*Task directions*
Copy out the entries from the very first line down to the line containing "[x=666, y=91]", including both of those lines. Leave the pictures out of your copy.
-----
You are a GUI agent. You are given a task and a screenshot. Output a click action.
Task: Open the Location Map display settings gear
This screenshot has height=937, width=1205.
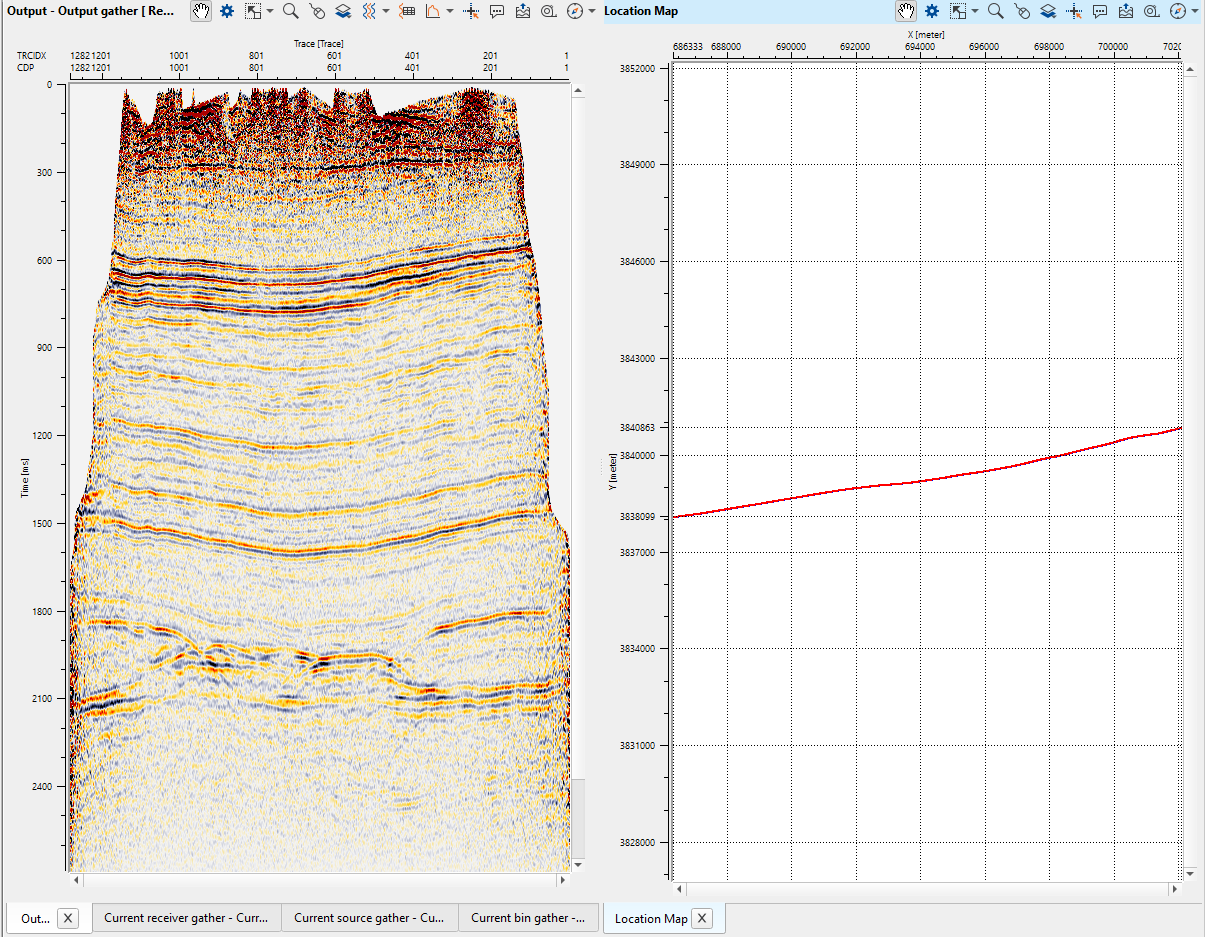point(933,11)
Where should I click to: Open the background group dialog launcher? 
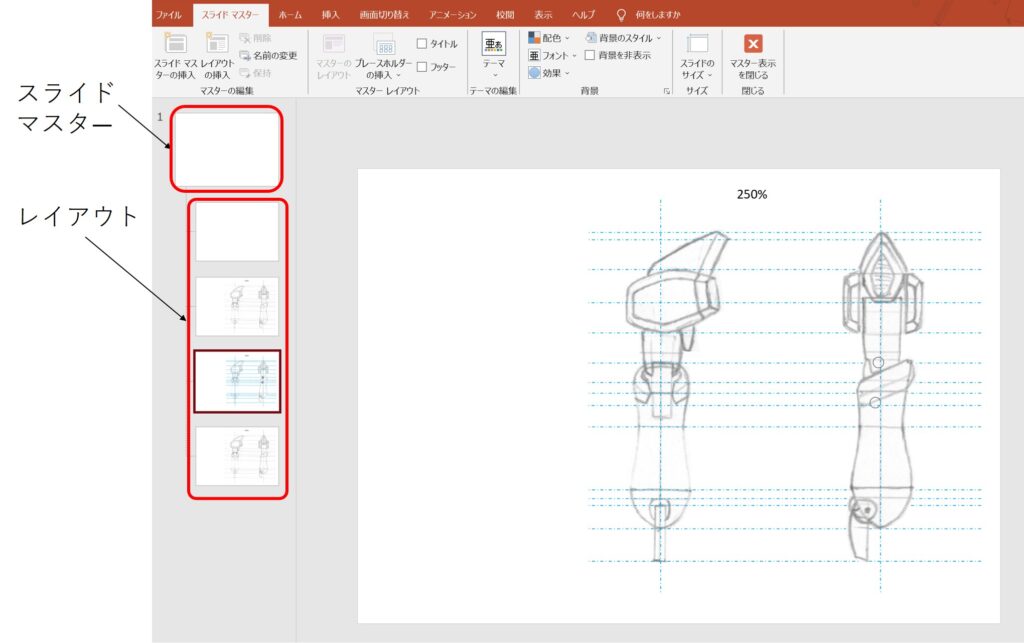[x=666, y=91]
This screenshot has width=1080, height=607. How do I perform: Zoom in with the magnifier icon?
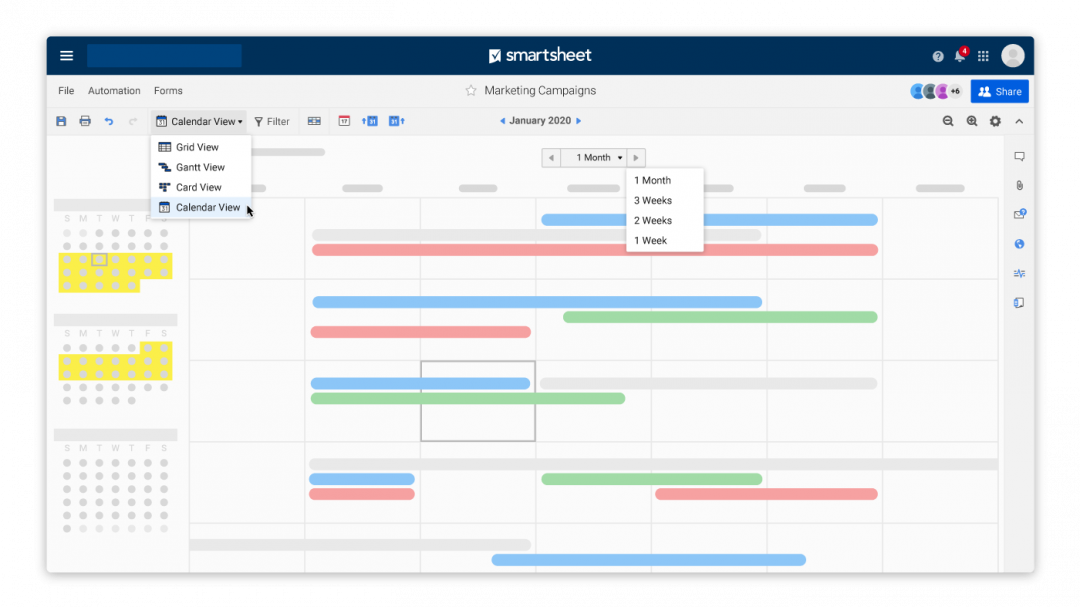click(x=971, y=120)
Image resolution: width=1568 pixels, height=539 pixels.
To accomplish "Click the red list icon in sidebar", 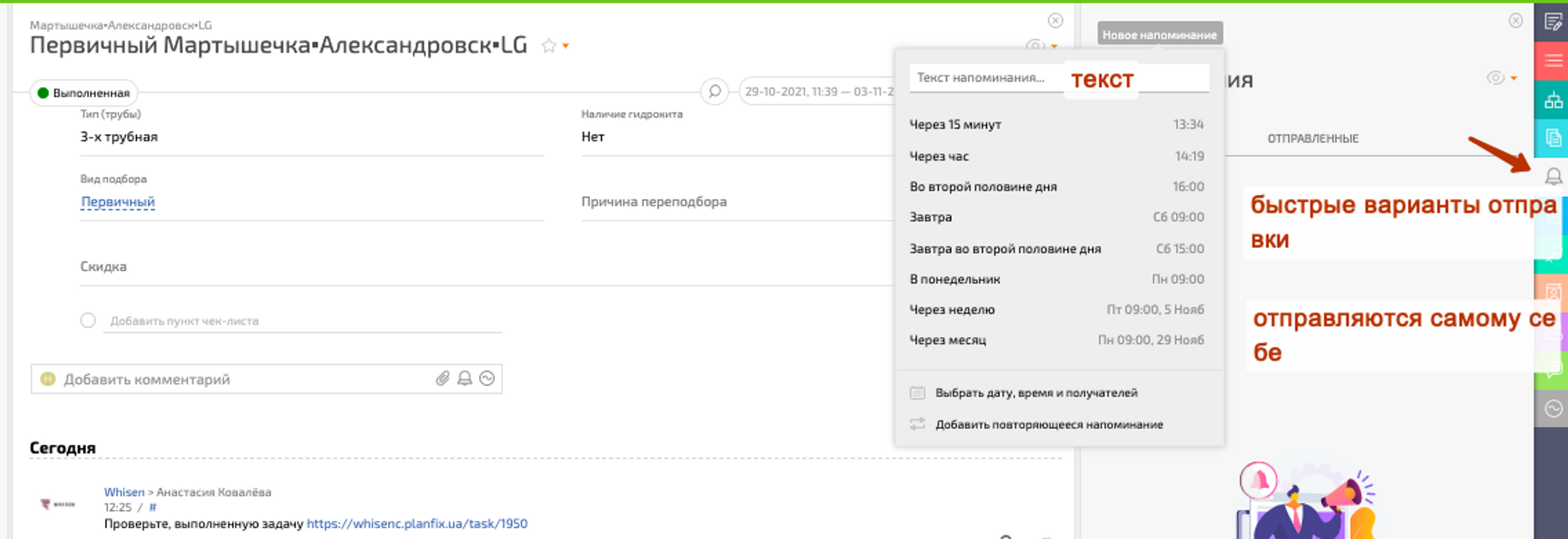I will click(1552, 61).
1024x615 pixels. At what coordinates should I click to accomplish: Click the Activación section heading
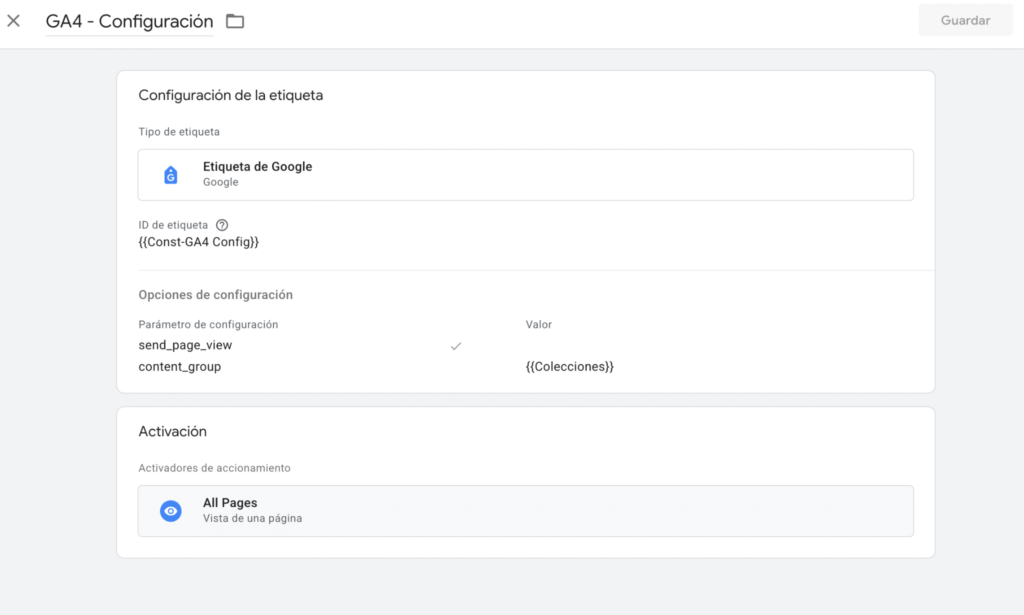tap(172, 431)
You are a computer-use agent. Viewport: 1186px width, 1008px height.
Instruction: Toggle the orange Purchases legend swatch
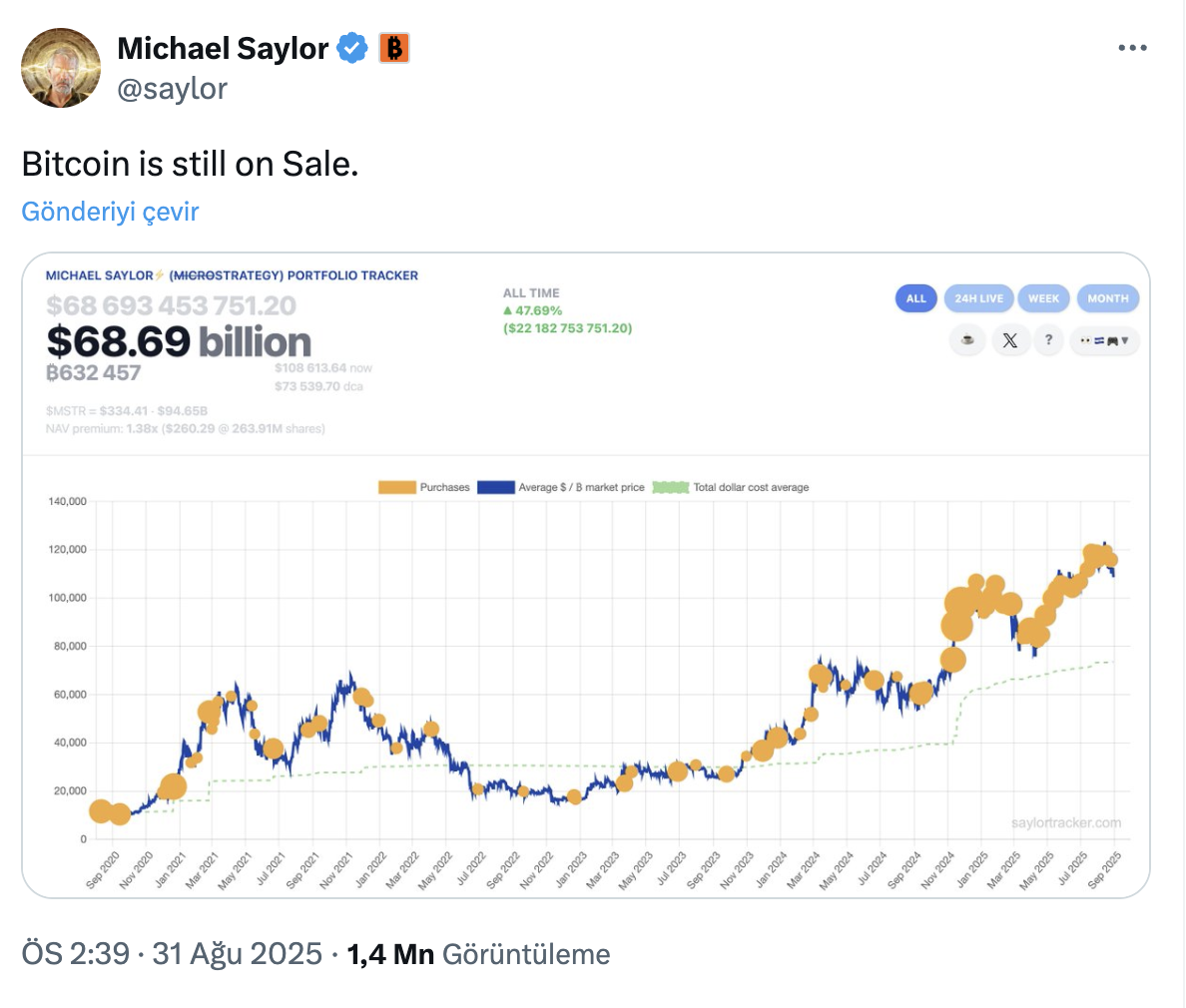397,487
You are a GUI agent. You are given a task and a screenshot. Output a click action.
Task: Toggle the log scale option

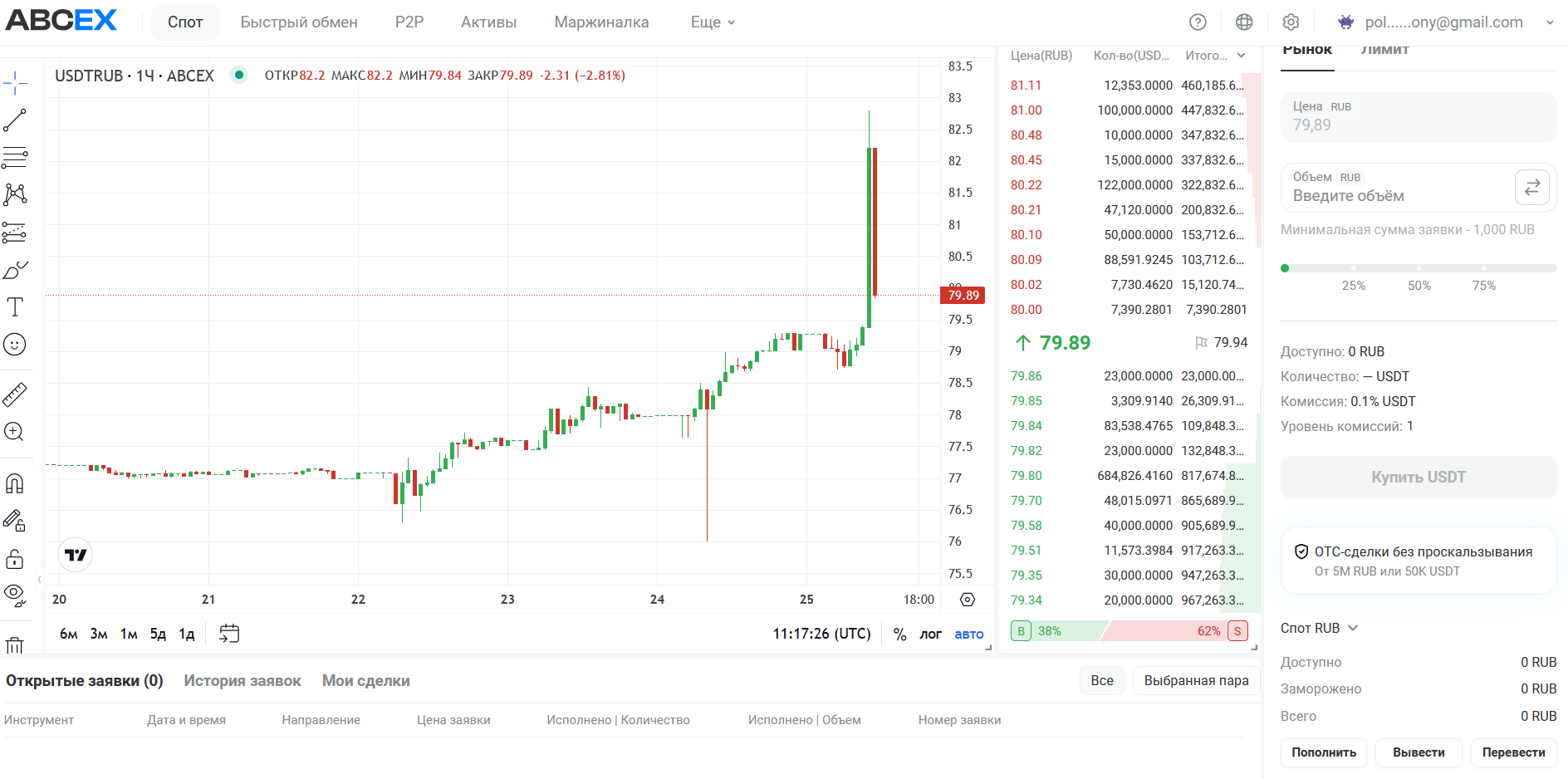click(x=930, y=634)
-----
*Result*
You are a GUI agent. You are given a task and a screenshot. Output a click action.
Task: Open the Location Map display settings gear
This screenshot has height=937, width=1205.
point(933,11)
Where should I click to: Open the background group dialog launcher? 
[x=666, y=91]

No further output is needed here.